Martha O’Hara Interiors

3. Go green. Green is perhaps the easiest hue for your own color-shy to take. The motive: It anchors the natural world around us and we’re used to big doses at a time. Lay the groundwork with accents, such as these throw cushions and vase, then gradually tiptoe into a stronger scheme.

Dijeau Poage Construction

The spring-green accent wall in this kitchen blends smoothly with all the landscape foliage that’s visible through the windows, so it doesn’t call attention to itself.

ThinkMakeBuild

4. Disguise colour as a neutral. Fast, what hue is the kitchen? The walls may appear cream, as a result of its white cabinetry and natural forests, but they are actually butter yellow. When you cloak a space in one shade, it often comes across as a neutral color. Blue and white fabrics and other accents highlight the yellowish here, but switch them out for beige and the space would appear even more neutral.

Sara Tuttle Interiors

Navy walls in this space are discreet enough to not shout “color!” at first glance.

Tracy Stone AIA

5. Use forests. Occasionally a color contrarian just won’t budge, no matter how hard you plead your case. What is a color lover to do? Look to nature. Suggest utilizing wood (that’s neutral, right?) , but pick a species with strong undertones, such as cherry, mahogany or yellow pine. The results will whisper of colour, even if it is not obvious.

Marcus Gleysteen Architects

Pairing yellow forests with purple accents (colour wheel opposites) is a sly way to play their ancestral notes.

Liz Williams Interiors

6. Brighten lesser-used spaces. It can be easier to deal with colour if it is concentrated in rooms which don’t get a good deal of everyday use, such as guest places. This way colorphobes can (mostly) prevent them if the palette is too far to take. Apple and jar greens provide this guestroom a refreshing, joyful face.
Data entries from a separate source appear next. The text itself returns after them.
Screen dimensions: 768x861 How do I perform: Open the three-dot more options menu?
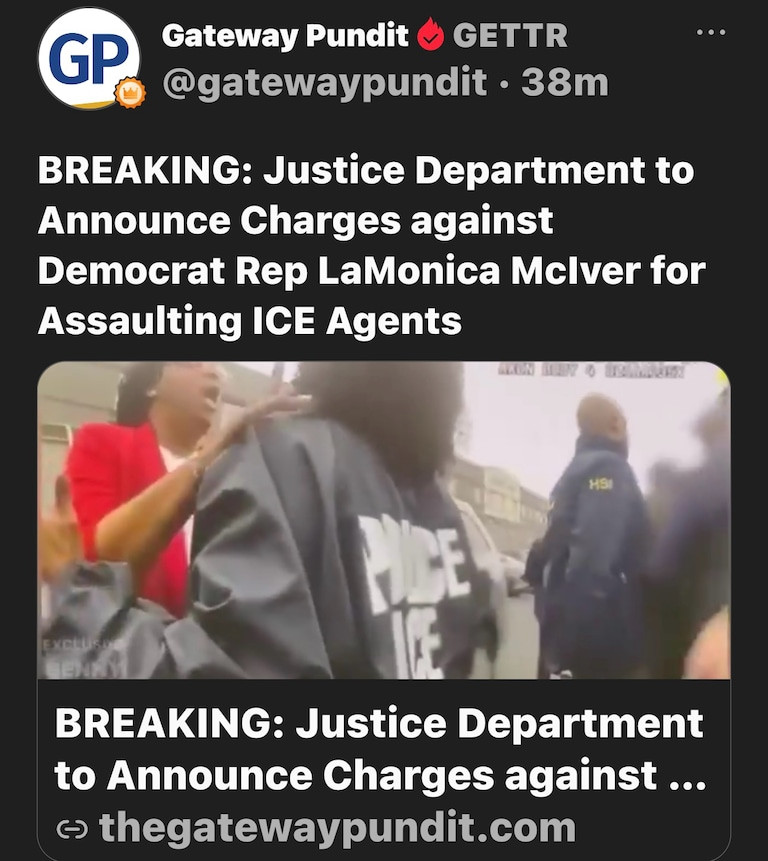click(711, 33)
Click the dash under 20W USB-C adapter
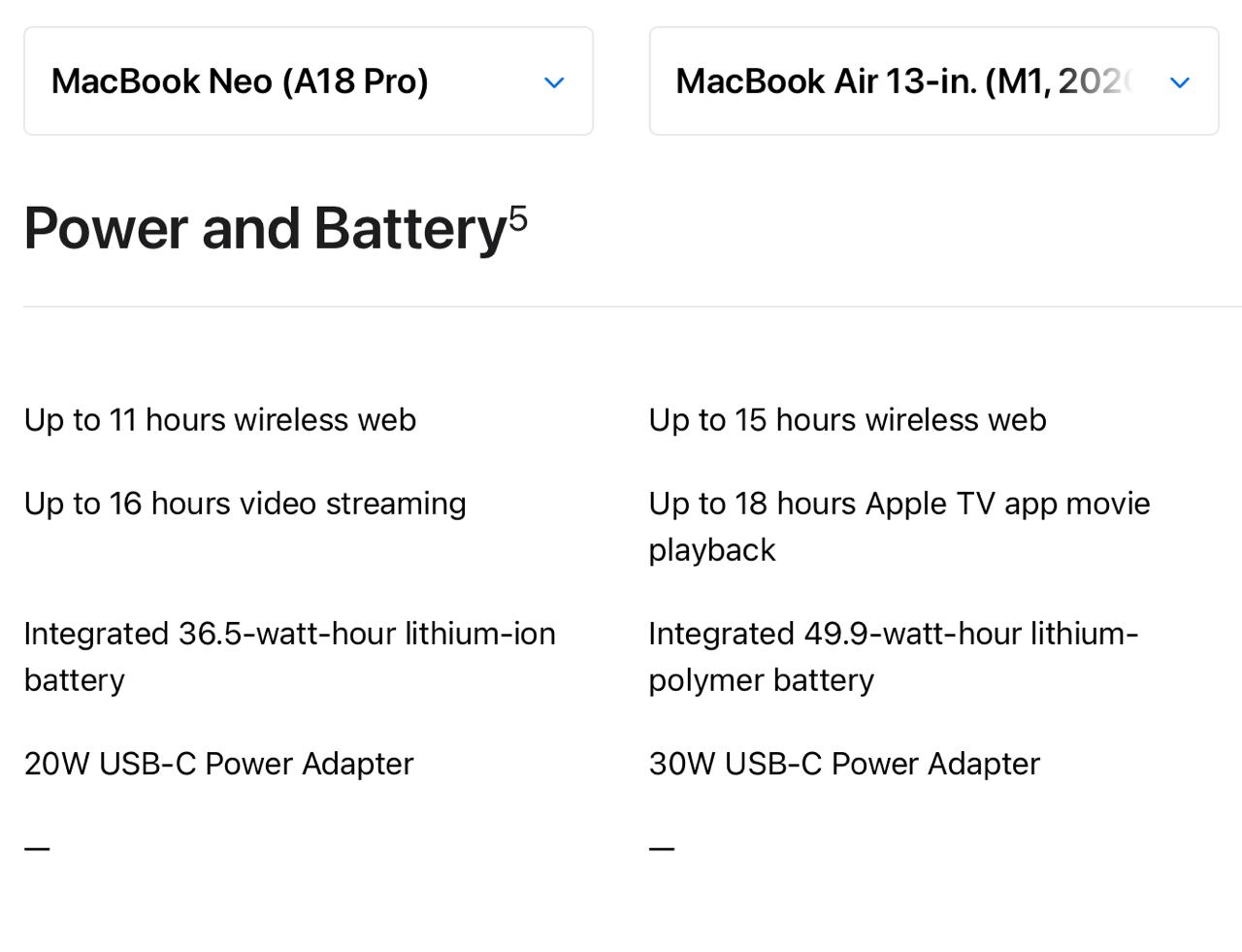 [x=37, y=848]
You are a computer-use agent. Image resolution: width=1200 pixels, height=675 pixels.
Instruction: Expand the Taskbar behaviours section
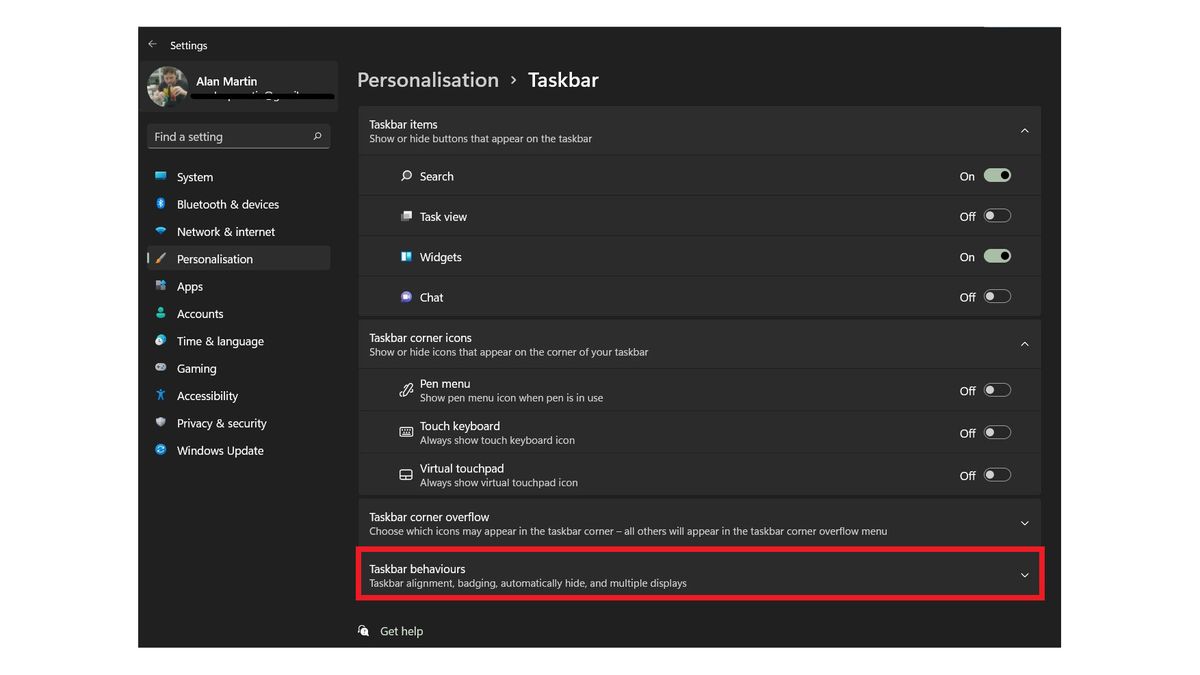click(1024, 575)
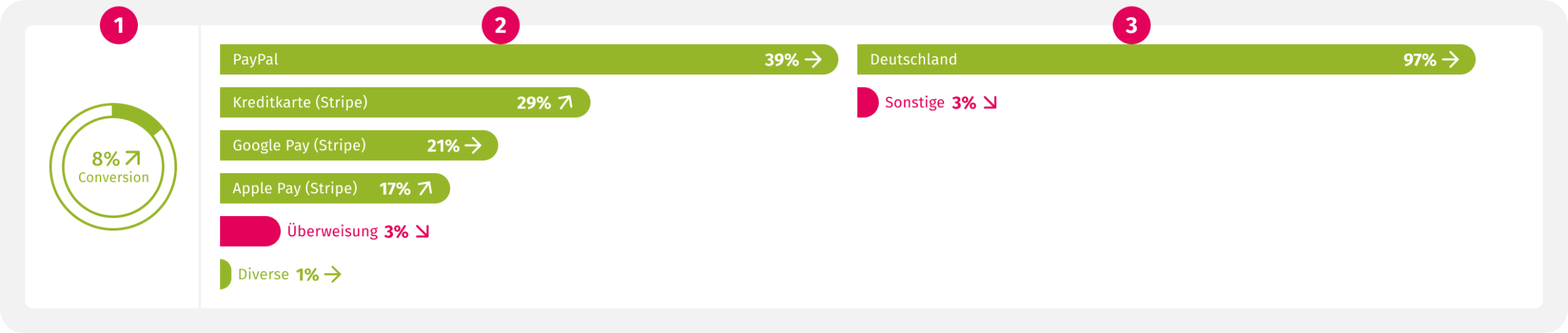Click the arrow next to Google Pay 21%
1568x333 pixels.
(x=473, y=146)
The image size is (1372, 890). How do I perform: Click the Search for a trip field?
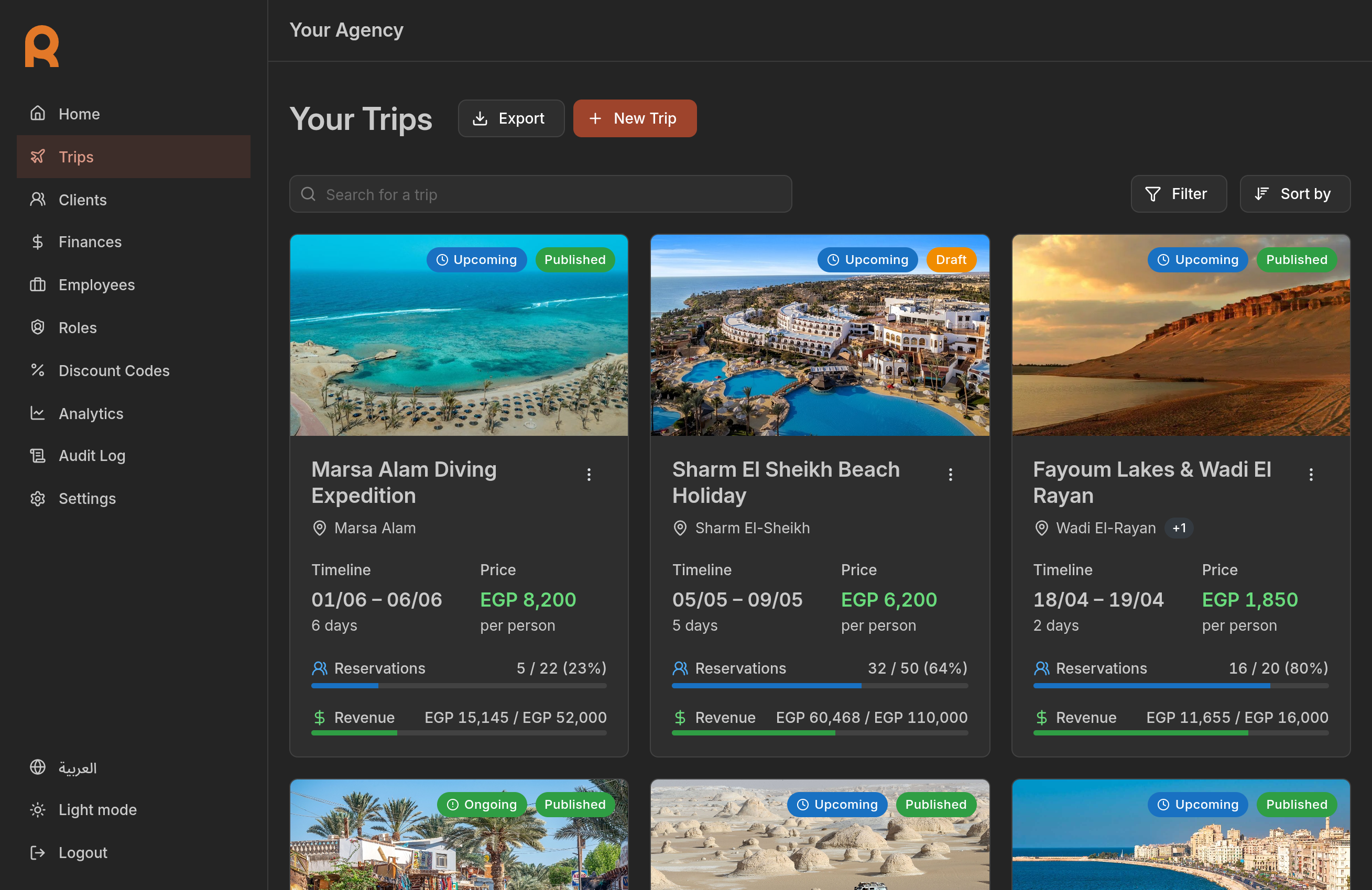coord(540,194)
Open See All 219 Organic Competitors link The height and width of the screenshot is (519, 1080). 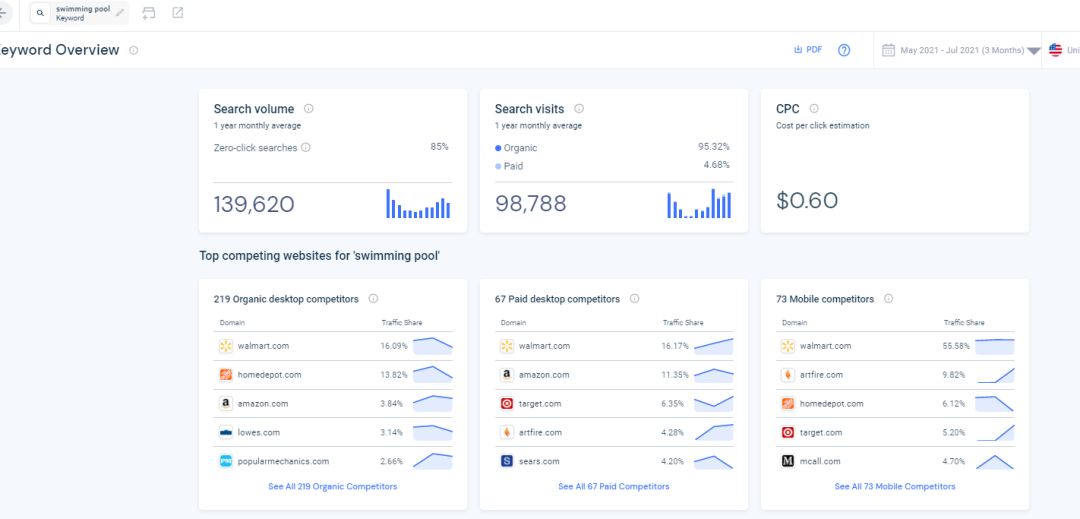[332, 487]
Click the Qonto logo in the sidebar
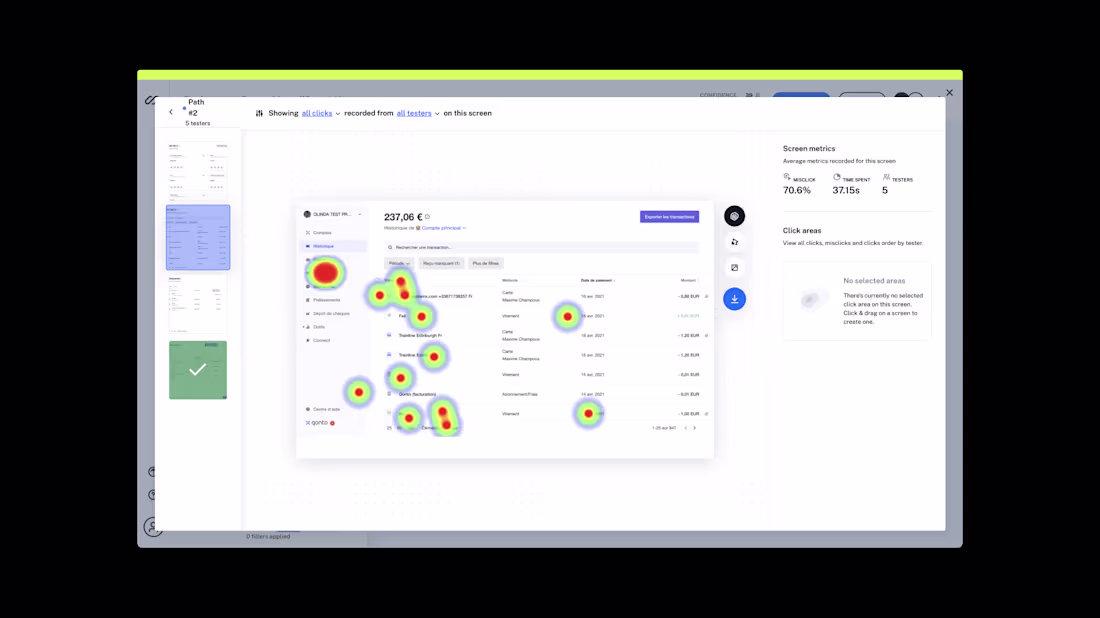The width and height of the screenshot is (1100, 618). coord(316,424)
Feeling adventuresome? Give a guest bathroom a jolt by painting the exterior of a claw-foot tub and replicating the shade in the wall therapy. If your resident colorphobe panics, keep the door shut, then bask in the compliments in your daring that can pour forth out of traffic.

Dreamy Whites

7. Just add flowers. Who could resist a bouquet of blooming beauties? You get the colour you crave; the significant other has got the comfort of knowing they will wither shortly. Win-win.

If you would like to play it extra safe, bypass the flowers and stick to houseplants with showy green foliage.

Harold Leidner Landscape Architects

8. Take it outside. People frequently find color more palatable outside for some reason. (Maybe the sun puts them in a more relaxed frame of mind.) If you haven’t made as much headway as you need with your indoor palette, try spicing up a porch, deck or terrace instead. Citron and grape pink, lively yet not garish, are a virtually fail-safe combo.

Liquidscapes

You can also pick a rainbow of backyard plantings to scratch the colour itch … and if you’re lucky, you might get a helping hand from character to top it all off.

What is your best trick for making peace with a colorphobe? Tell us from your Comments!